Pépé Bradock's eclectic three hour introduction to his signature deep Chicago house and strong earthy techno was just beginning in the second room. Surprises were at every corner. Dubstep, soul, even jungle and big orchestral strings were courageously manipulated through the faders, causing head-turning moments that left the crowd unsure of what to do with themselves. It was evident from the offset that no continuous four-to-the-floor beat was going to happen tonight, and, at moments, it was experimental to the point of being undanceable. No bad thing—Bradock's intro was interesting, delightfully twisted and a display of musical competence and confidence.
The second half of Bradock's set took a turn. The intimate walls swallowed its experimental beginnings, and spat out sturdy yet slowly evolving techno with an intelligent overlay of synths, transforming the floor into a stomping ground of relief after his teasing build-up. It was the unleashing of the beast that had built within the audience and one very happy dance floor commenced for the remainder. I really dislike the phrase "a journey through music," but on this occasion that's exactly what happened.
Due to the lengthy set times of the headliners, support sets from Lakuti, Joe Hart, Rik Moran and Charlie & Dave TTB didn't get my full attention. What I did hear of Lakuti's set though, was right on par with the headliners. In the main room, Lil' Louis began at 3:00 AM to an already hyped crowd, and held them there; upbeat, moving and captivating. It was a crowd that probably only expected deep Chicago house, but percussion solos with rich drum patterns were squeezed in between heavy techno kicks and warm soul. That's not to say his set wasn't dominated by '90s house, though. When Louis dropped "Club Lonely," as cliche as it may have been, it was what we all secretly wanted to hear. The analogue gruffness of his hit track exposed every layer— from the highs to the bass—and the remainder of his set followed suit.
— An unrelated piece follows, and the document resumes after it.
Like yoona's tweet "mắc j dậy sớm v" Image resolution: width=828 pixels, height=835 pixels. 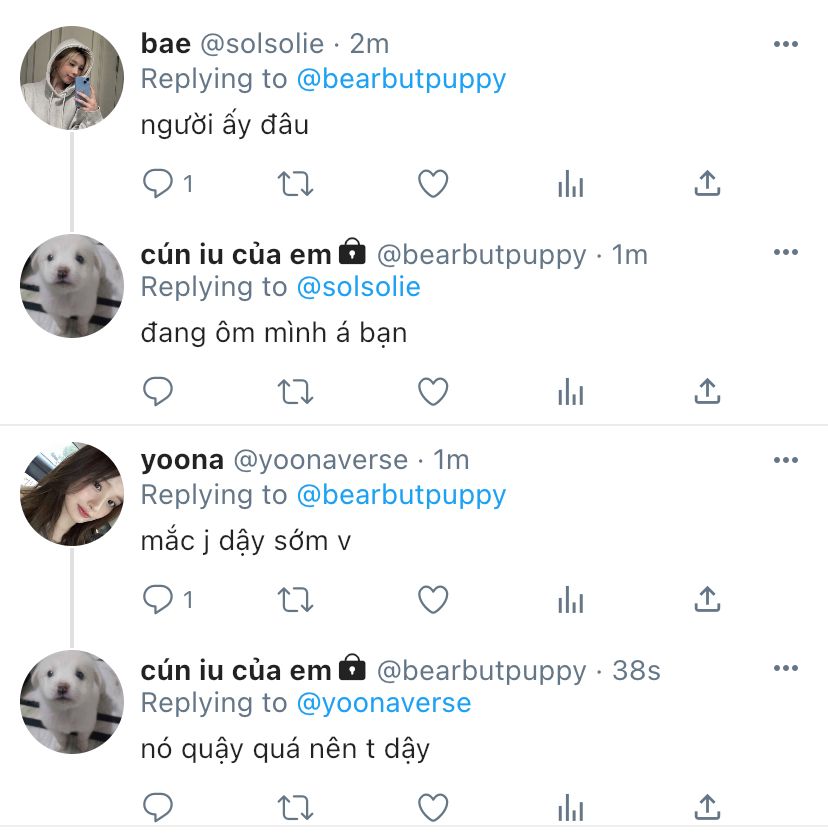click(x=433, y=600)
What was evident throughout this night was a defiance to stick within the box. The ability to drop whatever they chose, from their own productions to Michael Jackson's "I Can't Help It" into Butch's "No Worries." Throwing down solely old skool house would have been too easy for artists that have spent the best part of 20 years behind the booth. Thankfully, the audience who chose to be at Corsica Studios that night lapped it up, experimental intros and 2010 hits included. I'd say that Beyond The Clouds conveyed their fantasy night exactly as intended.